Hildy Johnson doesn’t work here any more. Neither does Charles MacArthur or Ben Hecht. Mike Royko is dead and I am not feeling too well myself. If you are one of the few persons who still torture yourself by reading the tepid rags that pass for newspapers in Chicago, you know precisely what I mean.
Why is the online edition of The Chicago Daily Observer important and needed? Because it fills a significant void. The major news outlets have abandoned any pretense at allowing a full range of opinions in their editorial pages and broadcasts more than a few years ago and effective news coverage is not necessarily their forte either, so you need to turn to the Internet for an alternative to the empty secularism and liberal orthodoxy that holds sway in the electronic and print media in our beleaguered city.
Consider a few recent examples: the mainstream media chose not to report upon the duplicity of Representative Jan Schakowsky (D-9th) busing in scores of antiwar activists from outside of her district to attend a town hall meeting in place of her own leftist constituents from the Peoples Republic of Evanston. This is hardly surprising since the same reporters routinely minimize the recent prison term that Schakowsky’s husband, Robert Creamer, completed for bank fraud and kiting checks from a political action committee. This benign neglect is especially apparent at election time when Comrade Jan appears on the ballot.
Similarly, Barack Obama’s legislative accomplishments could not fill a 3” x 5” card or a post note for that matter, so let’s flatter him with daily praise, ala Lynn Sweet. What type of egotist writes two autobiographies before reaching the age of forty? Cynical old political hands in Illinois can smile contently, secure with the knowledge that an early primary means that campaign dollars will have to be spent in the Prairie State for the first time in decades. Obama will have served his purpose if this alone takes place as a result of his candidacy.

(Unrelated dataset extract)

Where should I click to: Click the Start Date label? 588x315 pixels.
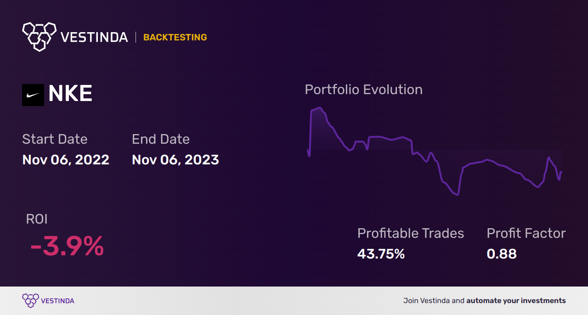[55, 139]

In their continuing effort to become increasingly irrelevant to the masses, both major dailies are taking their cues from the likes of George Soros and his friends at The Daily Kos. Conservative commentaries are nigh well impossible to find in either paper while hipster Richard Roeper maligns the president for crying in private over our wounded and dead soldiers and Mark Brown still has not come to terms with the fact that the American public forced a complacent Congress to table amnesty to 14 million illegal aliens. Brown touts the Dream Act sponsored by US Senator Richard Durbin despite the fact that this bill was rejected a year ago.
How bad has contemporary journalism become in Chicago? Consider the following windshield tour observation. While I was driving my car through suburban Skokie on Friday, I passed the Ethical Humanist Center of Greater Chicago. According to the marquee, this Sunday’s eagerly anticipated guest speaker is Eric Zorn whose chosen topic is “Atheism: Out of the Closet and on to the Best Seller List.”

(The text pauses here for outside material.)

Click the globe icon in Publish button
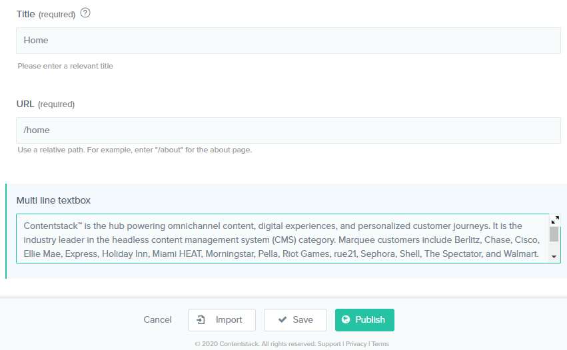This screenshot has height=350, width=567. (x=346, y=319)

What else do you need to know about this columnist?
One can well imagine Robert R. McCormick spinning in his grave, but the fact of the matter is if such a supernatural occurrence were possible the grounds at McCormick’s Cantigny estate would probably have been reduced to the quagmire-like consistency of a World War One battlefield in France after three years of artillery bombardments many, many moons ago. While it has been some years since The Chicago Tribune abandoned McCormick’s conceit of styling itself as “The World’s Greatest Newspaper,” hence the radio and television station call letters, WGN, no one would dare advance such a claim today. As its readership continues to decline, The Tribune seems increasingly irrelevant due in no small part because it no longer stands for anything. John Kass cannot shoulder the burden of carrying The Trib single handedly.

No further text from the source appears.